Re: [PATCH 08/13] drm/i915: Allow a context to define its set of engines

[Date Prev][Date Next][Thread Prev][Thread Next][Date Index][Thread Index]

 



Quoting Tvrtko Ursulin (2019-03-08 16:27:22)
> 
> On 08/03/2019 14:12, Chris Wilson wrote:
> > Over the last few years, we have debated how to extend the user API to
> > support an increase in the number of engines, that may be sparse and
> > even be heterogeneous within a class (not all video decoders created
> > equal). We settled on using (class, instance) tuples to identify a
> > specific engine, with an API for the user to construct a map of engines
> > to capabilities. Into this picture, we then add a challenge of virtual
> > engines; one user engine that maps behind the scenes to any number of
> > physical engines. To keep it general, we want the user to have full
> > control over that mapping. To that end, we allow the user to constrain a
> > context to define the set of engines that it can access, order fully
> > controlled by the user via (class, instance). With such precise control
> > in context setup, we can continue to use the existing execbuf uABI of
> > specifying a single index; only now it doesn't automagically map onto
> > the engines, it uses the user defined engine map from the context.
> > 
> > The I915_EXEC_DEFAULT slot is left empty, and invalid for use by
> > execbuf.
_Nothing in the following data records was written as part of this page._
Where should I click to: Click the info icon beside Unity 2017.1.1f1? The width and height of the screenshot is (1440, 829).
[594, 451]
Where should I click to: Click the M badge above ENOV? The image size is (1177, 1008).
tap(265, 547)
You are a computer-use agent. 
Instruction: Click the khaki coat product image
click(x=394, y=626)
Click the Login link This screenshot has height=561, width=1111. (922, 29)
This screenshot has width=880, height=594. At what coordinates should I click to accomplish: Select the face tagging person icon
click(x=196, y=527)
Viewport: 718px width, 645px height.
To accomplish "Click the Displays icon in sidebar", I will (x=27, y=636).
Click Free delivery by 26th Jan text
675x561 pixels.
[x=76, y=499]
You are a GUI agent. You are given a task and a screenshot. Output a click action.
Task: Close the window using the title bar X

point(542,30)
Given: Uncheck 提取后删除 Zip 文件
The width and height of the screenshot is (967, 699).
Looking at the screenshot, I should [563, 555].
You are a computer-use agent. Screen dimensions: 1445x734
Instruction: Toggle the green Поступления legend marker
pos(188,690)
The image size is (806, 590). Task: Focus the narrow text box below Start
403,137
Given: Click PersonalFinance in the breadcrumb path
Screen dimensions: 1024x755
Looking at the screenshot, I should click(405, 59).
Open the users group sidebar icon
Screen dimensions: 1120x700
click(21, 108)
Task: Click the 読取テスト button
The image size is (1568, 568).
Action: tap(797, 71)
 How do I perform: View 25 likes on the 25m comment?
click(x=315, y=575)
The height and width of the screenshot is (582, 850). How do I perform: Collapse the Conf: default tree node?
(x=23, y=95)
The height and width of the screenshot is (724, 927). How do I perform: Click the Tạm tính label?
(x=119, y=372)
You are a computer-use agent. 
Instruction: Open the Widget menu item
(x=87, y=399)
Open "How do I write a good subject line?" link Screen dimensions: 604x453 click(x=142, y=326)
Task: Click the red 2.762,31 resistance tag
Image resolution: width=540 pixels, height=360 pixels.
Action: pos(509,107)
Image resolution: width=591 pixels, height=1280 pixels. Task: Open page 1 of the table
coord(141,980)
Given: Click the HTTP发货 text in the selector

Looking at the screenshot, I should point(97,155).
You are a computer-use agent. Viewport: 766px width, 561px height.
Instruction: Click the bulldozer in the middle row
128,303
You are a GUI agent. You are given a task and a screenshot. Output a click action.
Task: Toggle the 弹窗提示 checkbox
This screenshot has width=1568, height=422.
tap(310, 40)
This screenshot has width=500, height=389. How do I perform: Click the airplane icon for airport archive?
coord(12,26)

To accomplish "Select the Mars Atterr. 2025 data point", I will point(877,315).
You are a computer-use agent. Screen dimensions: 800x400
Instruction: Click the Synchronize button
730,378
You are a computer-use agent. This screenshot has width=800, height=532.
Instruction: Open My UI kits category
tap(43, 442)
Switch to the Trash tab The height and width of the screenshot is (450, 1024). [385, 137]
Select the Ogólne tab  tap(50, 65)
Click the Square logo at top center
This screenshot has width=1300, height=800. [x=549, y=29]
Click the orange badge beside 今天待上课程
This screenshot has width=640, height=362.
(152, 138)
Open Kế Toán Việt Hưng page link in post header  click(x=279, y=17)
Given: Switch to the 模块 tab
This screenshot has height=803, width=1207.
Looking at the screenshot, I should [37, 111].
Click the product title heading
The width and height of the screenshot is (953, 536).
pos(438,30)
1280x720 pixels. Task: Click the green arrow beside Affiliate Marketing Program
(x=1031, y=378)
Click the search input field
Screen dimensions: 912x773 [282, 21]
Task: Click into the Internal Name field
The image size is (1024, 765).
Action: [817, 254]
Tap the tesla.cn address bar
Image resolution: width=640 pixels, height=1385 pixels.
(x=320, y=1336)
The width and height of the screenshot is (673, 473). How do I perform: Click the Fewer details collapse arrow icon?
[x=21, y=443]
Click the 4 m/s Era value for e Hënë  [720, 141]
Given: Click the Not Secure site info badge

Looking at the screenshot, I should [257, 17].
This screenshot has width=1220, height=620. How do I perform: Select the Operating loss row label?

It's use will be revealed in the next patch.
> > 
> > v2: Fixup freeing of local on success of get_engines()
> > 
> > Signed-off-by: Chris Wilson <chris@xxxxxxxxxxxxxxxxxx>
> > Cc: Tvrtko Ursulin <tvrtko.ursulin@xxxxxxxxx>
> > ---
> >   drivers/gpu/drm/i915/i915_gem_context.c       | 204 +++++++++++++++++-
> >   drivers/gpu/drm/i915/i915_gem_context_types.h |   4 +
> >   drivers/gpu/drm/i915/i915_gem_execbuffer.c    |  22 +-
> >   include/uapi/drm/i915_drm.h                   |  42 +++-
> >   4 files changed, 259 insertions(+), 13 deletions(-)
> > 
> > diff --git a/drivers/gpu/drm/i915/i915_gem_context.c b/drivers/gpu/drm/i915/i915_gem_context.c
> > index 2cfc68b66944..86d9bea6f275 100644
> > --- a/drivers/gpu/drm/i915/i915_gem_context.c
> > +++ b/drivers/gpu/drm/i915/i915_gem_context.c
> > @@ -101,6 +101,21 @@ static struct i915_global_gem_context {
> >       struct kmem_cache *slab_luts;
> >   } global;
> >   
> > +static struct intel_engine_cs *
> > +lookup_user_engine(struct i915_gem_context *ctx,
> > +                unsigned long flags, u16 class, u16 instance)
> > +#define LOOKUP_USER_INDEX BIT(0)
> > +{
> > +     if (flags & LOOKUP_USER_INDEX) {
> > +             if (instance >= ctx->nengine)
> > +                     return NULL;
> > +
> > +             return ctx->engines[instance];
> > +     }
> > +
> > +     return intel_engine_lookup_user(ctx->i915, class, instance);
> > +}
> > +
> >   struct i915_lut_handle *i915_lut_handle_alloc(void)
> >   {
> >       return kmem_cache_alloc(global.slab_luts, GFP_KERNEL);
> > @@ -234,6 +249,8 @@ static void i915_gem_context_free(struct i915_gem_context *ctx)
> >       release_hw_id(ctx);
> >       i915_ppgtt_put(ctx->ppgtt);
> >   
> > +     kfree(ctx->engines);
> > +
> >       rbtree_postorder_for_each_entry_safe(it, n, &ctx->hw_contexts, node)
> >               it->ops->destroy(it);
> >   
> > @@ -1311,9 +1328,9 @@ static int set_sseu(struct i915_gem_context *ctx,
> >       if (user_sseu.flags || user_sseu.rsvd)
> >               return -EINVAL;
> >   
> > -     engine = intel_engine_lookup_user(i915,
> > -                                       user_sseu.engine_class,
> > -                                       user_sseu.engine_instance);
> > +     engine = lookup_user_engine(ctx, 0,
> > +                                 user_sseu.engine_class,
> > +                                 user_sseu.engine_instance);
> >       if (!engine)
> >               return -EINVAL;
> >   
> > @@ -1331,9 +1348,154 @@ static int set_sseu(struct i915_gem_context *ctx,
> >   
> >       args->size = sizeof(user_sseu);
> >   
> > +     return 0;
> > +};
> > +
> > +struct set_engines {
> > +     struct i915_gem_context *ctx;
> > +     struct intel_engine_cs **engines;
> > +     unsigned int nengine;
> > +};
> > +
> > +static const i915_user_extension_fn set_engines__extensions[] = {
> > +};
> > +
> > +static int
> > +set_engines(struct i915_gem_context *ctx,
> > +         const struct drm_i915_gem_context_param *args)
> > +{
> > +     struct i915_context_param_engines __user *user;
> > +     struct set_engines set = { .ctx = ctx };
> > +     u64 size, extensions;
> > +     unsigned int n;
> > +     int err;
> > +
> > +     user = u64_to_user_ptr(args->value);
> > +     size = args->size;
> > +     if (!size)
> > +             goto out;
> 
> This prevents a hypothetical extension with empty map data.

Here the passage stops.